La nue-propriété viagère consiste à vendre un bien en démembrement : l'acheteur acquiert la nue-propriété à prix réduit, tandis que le vendeur conserve l'usufruit (le droit d'habiter ou de louer) jusqu'à son décès. C'est une variante du viager : l'acheteur mise sur la récupération de la pleine propriété à terme, le vendeur monétise son bien tout en y restant. On explique le mécanisme, les avantages et les risques des deux côtés.
Le principe : séparer la propriété et l'usage
Le droit de propriété peut se démembrer en deux : la nue-propriété (posséder les murs) et l'usufruit (en jouir, c'est-à-dire y habiter ou en percevoir les loyers).
Dans une vente en nue-propriété viagère, le vendeur cède la nue-propriété mais garde l'usufruit à vie. À son décès, l'usufruit s'éteint et rejoint automatiquement la nue-propriété : l'acheteur devient plein propriétaire, sans frais ni formalité supplémentaire de rachat.
C'est proche du viager occupé, mais souvent structuré autour d'un prix payé comptant (le « bouquet » représente ici l'essentiel), sans rente, la décote remplaçant le droit d'usage conservé.
Le calcul : une décote liée à l'âge du vendeur
Le prix de la nue-propriété est inférieur à la valeur en pleine propriété, car l'acheteur ne jouit pas du bien tout de suite. La décote dépend de la valeur de l'usufruit conservé, elle-même fonction de l'âge du vendeur (espérance de jouissance).
Plus le vendeur est jeune, plus l'usufruit vaut cher (il en profitera longtemps), donc plus la nue-propriété est décotée. Plus il est âgé, plus la nue-propriété se rapproche de la pleine valeur.
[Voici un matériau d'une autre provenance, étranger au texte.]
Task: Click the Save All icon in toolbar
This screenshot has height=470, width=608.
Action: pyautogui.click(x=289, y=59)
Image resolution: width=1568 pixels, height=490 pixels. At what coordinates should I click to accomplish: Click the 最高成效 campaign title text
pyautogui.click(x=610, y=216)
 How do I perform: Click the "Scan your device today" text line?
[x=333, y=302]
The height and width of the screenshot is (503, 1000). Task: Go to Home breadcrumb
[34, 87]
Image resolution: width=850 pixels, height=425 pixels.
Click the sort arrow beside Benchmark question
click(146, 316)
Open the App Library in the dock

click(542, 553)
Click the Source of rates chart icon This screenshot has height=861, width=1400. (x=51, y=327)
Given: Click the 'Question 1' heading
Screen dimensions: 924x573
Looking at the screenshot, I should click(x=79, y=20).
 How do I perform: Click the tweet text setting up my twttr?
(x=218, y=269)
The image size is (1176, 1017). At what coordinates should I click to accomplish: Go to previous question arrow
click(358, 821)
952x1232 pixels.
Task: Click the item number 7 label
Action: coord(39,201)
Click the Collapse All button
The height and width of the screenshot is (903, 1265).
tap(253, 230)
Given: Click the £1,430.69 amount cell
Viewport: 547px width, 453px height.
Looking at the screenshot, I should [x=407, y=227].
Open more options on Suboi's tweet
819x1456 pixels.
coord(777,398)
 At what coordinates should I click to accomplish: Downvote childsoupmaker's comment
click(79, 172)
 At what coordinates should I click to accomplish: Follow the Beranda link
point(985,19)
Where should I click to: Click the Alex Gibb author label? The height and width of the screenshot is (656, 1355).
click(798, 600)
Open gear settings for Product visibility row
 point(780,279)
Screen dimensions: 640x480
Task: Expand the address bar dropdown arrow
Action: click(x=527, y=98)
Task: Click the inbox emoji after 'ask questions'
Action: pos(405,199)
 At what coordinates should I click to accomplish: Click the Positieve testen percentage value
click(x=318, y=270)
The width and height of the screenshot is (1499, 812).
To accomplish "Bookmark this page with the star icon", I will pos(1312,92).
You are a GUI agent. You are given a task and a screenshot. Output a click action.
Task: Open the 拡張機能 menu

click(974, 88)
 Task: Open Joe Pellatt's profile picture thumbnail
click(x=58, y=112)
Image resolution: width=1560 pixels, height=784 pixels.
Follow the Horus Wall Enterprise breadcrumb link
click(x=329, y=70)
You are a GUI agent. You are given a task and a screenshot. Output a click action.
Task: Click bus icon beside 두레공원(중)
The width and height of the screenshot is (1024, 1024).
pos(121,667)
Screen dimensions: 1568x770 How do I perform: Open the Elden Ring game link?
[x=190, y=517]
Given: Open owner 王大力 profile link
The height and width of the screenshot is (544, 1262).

Une clé de répartition fiscale existe selon l'âge de l'usufruitier (à vérifier selon la réglementation en vigueur), mais la négociation réelle peut s'en écarter.
Exemple d'ordre de grandeur : pour un bien valant 300 000 € et un vendeur d'âge intermédiaire, la nue-propriété peut s'acheter autour de 55-65 % de la valeur, soit environ 170 000-195 000 €.
Côté acheteur : avantages et risques
Avantages :
acheter décoté un bien qu'on récupérera en pleine propriété à terme ;
pas de gestion ni de charges d'usage pendant la période de démembrement : l'usufruitier assume l'occupation, l'entretien courant, la taxe d'habitation le cas échéant, tandis que le nu-propriétaire n'a en principe à sa charge que les gros travaux (à vérifier selon la répartition prévue et la réglementation en vigueur) ;
une fois plein propriétaire, il dispose d'un bien à sa valeur pleine.
Risques :
l'aléa de durée : si le vendeur vit très longtemps, la récupération est repoussée d'autant, et le rendement de l'opération baisse ;
immobilisation du capital sans jouissance pendant des années ;
l'état du bien à la récupération, s'il est mal entretenu.
Côté vendeur : avantages et risques
Avantages :
monétiser son patrimoine tout en continuant à habiter (ou louer) son logement ;
obtenir un capital (utile pour compléter sa retraite, aider ses proches, financer une dépendance) ;
rester chez soi sans changer ses habitudes.
Risques et points d'attention :
il vend en dessous de la pleine valeur (contrepartie de l'usage conservé) ;
il doit continuer à assumer ses obligations d'usufruitier (entretien, charges d'usage) ;
la vente est définitive : il ne pourra pas récupérer la pleine propriété.
Ce qu'il faut verrouiller dans l'acte
La vente est notariée et doit répartir clairement les charges et travaux entre usufruitier et nu-propriétaire, les conditions d'occupation, et le sort d'un éventuel départ anticipé du vendeur (entrée en maison de retraite) : certaines conventions prévoient alors une conversion de l'usufruit ou une indemnité. Ces clauses évitent les litiges futurs et doivent être discutées en amont avec le notaire.
Cas pratique
Un propriétaire de 72 ans souhaite rester chez lui mais manque de liquidités. Il vend la nue-propriété de sa maison (valeur 300 000 €) et conserve l'usufruit. L'acheteur paie environ 180 000 € comptant, le vendeur reste chez lui à vie et dispose de ce capital. À son décès, l'acheteur devient plein propriétaire sans rien reverser. Chacun y trouve son compte, à condition d'avoir bien évalué l'âge, la décote et la répartition des charges dans l'acte.